Key concerns include: How to balance the economic growth and competitive edge that come with AI development with concerns about the technology’s impact on users, their data and ethical considerations? How will the adoption of AI across sectors impact job security and employment rates? And how will rapid AI growth affect disinformation, data security and privacy and content moderation?

New technology, Old Mistakes?

In 2024, governments must try to learn from past mistakes in regulating technology. More than 30 countries have passed some level of AI legislation and dozens more are debating regulations going into the new year. To date, few regulators have been able to create policies that balance innovation with protection, and regulatory efforts are hindered by slow implementation, decentralized enforcement mechanisms and overgeneralized definitions that cannot keep pace with technological advancements.

In the EU, the AI Act will go into effect by June 2024, after which the European Commission and member states will have 18 months to develop the systems necessary to effectively enforce policies. Member states will likely struggle to adopt the frameworks required by the Act, and the re-skilling of existing staff will take longer than expected. The AI Act will likely become the gold standard of AI regulation for other countries looking to develop policies in 2024, like the role that the EU’s General Data Protection Regulation (GDPR) played for information privacy policies.

The U.S. has taken a decentralized approach to regulation, placing the onus on voluntary action by tech companies to rein in development and on federal agencies to regulate AI based on end use. In October 2023, the Biden administration issued an Executive Order outlining guiding principles that will direct federal agencies on how to develop and adopt AI, and agencies will report back on their individual policies in 2024, but comprehensive new AI regulation is unlikely to pass ahead of November’s presidential elections. In the meantime, investments into AI R&D will continue, especially as the administration positions U.S. technological advancement in contraposition with Chinese technology.

While the EU and U.S. fall on differing ends of the regulatory spectrum, other countries will likely pick and choose the aspects of each framework that best align with domestic priorities.

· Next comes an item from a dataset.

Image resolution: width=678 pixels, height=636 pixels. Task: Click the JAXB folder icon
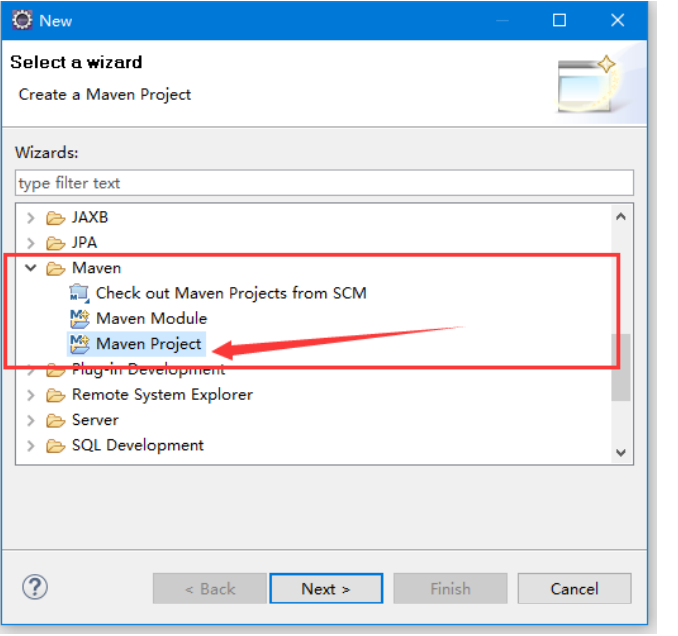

China was the first country to implement a regulatory framework for AI in 2022 when it released a series of measures to manage advanced algorithms including licensing and content moderation The UK, like the U.S., has prioritized innovation by laying out voluntary standards for developers and decentralizing regulatory processes. Countries like India, Brazil, Japan and South Korea will fall somewhere in the middle, building frameworks that reflect global principles while encouraging domestic innovation and AI development as a vehicle of economic growth.

Implications for Business

As governments grapple with regulating AI, companies and global stakeholders are working to ensure that they are prepared for the rapid growth of AI and the various regulatory regimes that may follow. Companies should continue to monitor changes to regulations and prepare for requirements that will likely be present across countries.

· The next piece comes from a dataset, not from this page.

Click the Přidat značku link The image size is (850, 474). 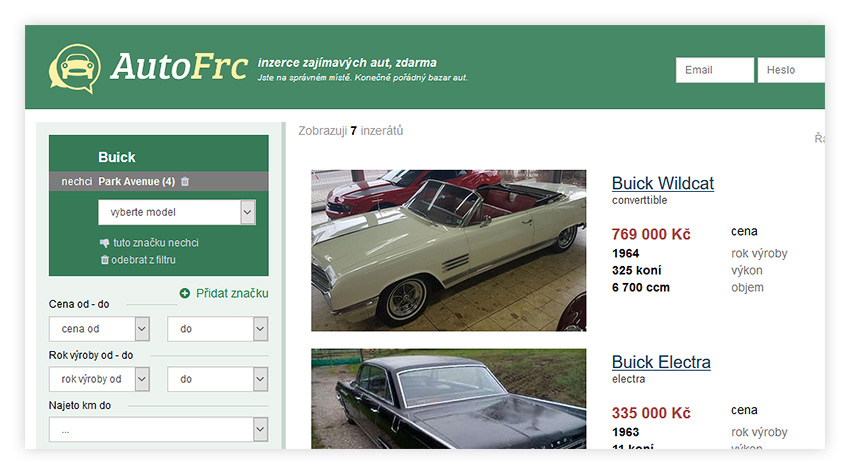(232, 293)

They should continue building robust risk mitigation frameworks if AI is being developed or deployed inhouse; investing in training and reskilling to minimize job losses; and improving existing data systems to ensure that training data is properly collected, stored and used. In 2024, the growing prevalence of AI will push actors to move quickly and implement frameworks to ensure that AI’s disruptive force is beneficial for both customers and society.


Latin America

Setting a Six-Year Course for Mexico

Mexico goes to the polls in June 2024 to elect a successor to President Andres Manuel Lopez Obrador (AMLO). AMLO protégé and former Mexico City mayor Claudia Sheinbaum is the favorite, even if she lacks the incumbent’s charisma. However, the race may tighten following the emergence of Xochitl Galvez as the opposition Broad Front’s figurehead. AMLO is likely to play a central role in the campaign since he also wants to secure legislative supermajorities to enable his National Regeneration Movement (Morena) party to amend the constitution, while extending Morena’s territorial reach as states hold a series of local votes including nine gubernatorial elections. The opposition will frame 2024 as a critical juncture to preserve hard-won institutional and democratic advances and check AMLO’s ambition to turn Morena into a new hegemon of Mexican politics.

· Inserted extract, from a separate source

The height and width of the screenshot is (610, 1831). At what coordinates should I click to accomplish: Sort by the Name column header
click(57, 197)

Parallel elections in the U.S. are another challenge for Mexico in 2024; simultaneous campaigns in both countries are likely to see rhetoric about migration, border security and organized crime strain bilateral ties, even as nearshoring continues to underpin solid trade and investment flows.

Meanwhile, the horizon for the next government could change if the U.S. political pendulum swings to a more belligerent and/or transactional approach.

If Sheinbaum wins, the main question once she takes office in October 2024 will be how much she is willing or able to tack away from AMLO and his tutelage. Energy policy under a Sheinbaum presidency would face special scrutiny following AMLO’s attempts to roll back energy liberalization and reconstitute state monopolies. Given Sheinbaum’s need for AMLO’s support to get elected, it may not be possible to discern any policy differences until she is in office.

Backsliding Pressures

Indicators of the health of democratic rule in much of the rest of Latin America may flash red in 2024. In Venezuela, Nicolas Maduro should submit to an election in 2024. Maduro faces an opposition that, for all its faults and failings, appears to be in one of its periodic upswing moments. However, the electoral playing field will be highly uneven, and it remains improbable that Chavismo would willingly give up power, meaning that a new bout of political crisis may be unavoidable.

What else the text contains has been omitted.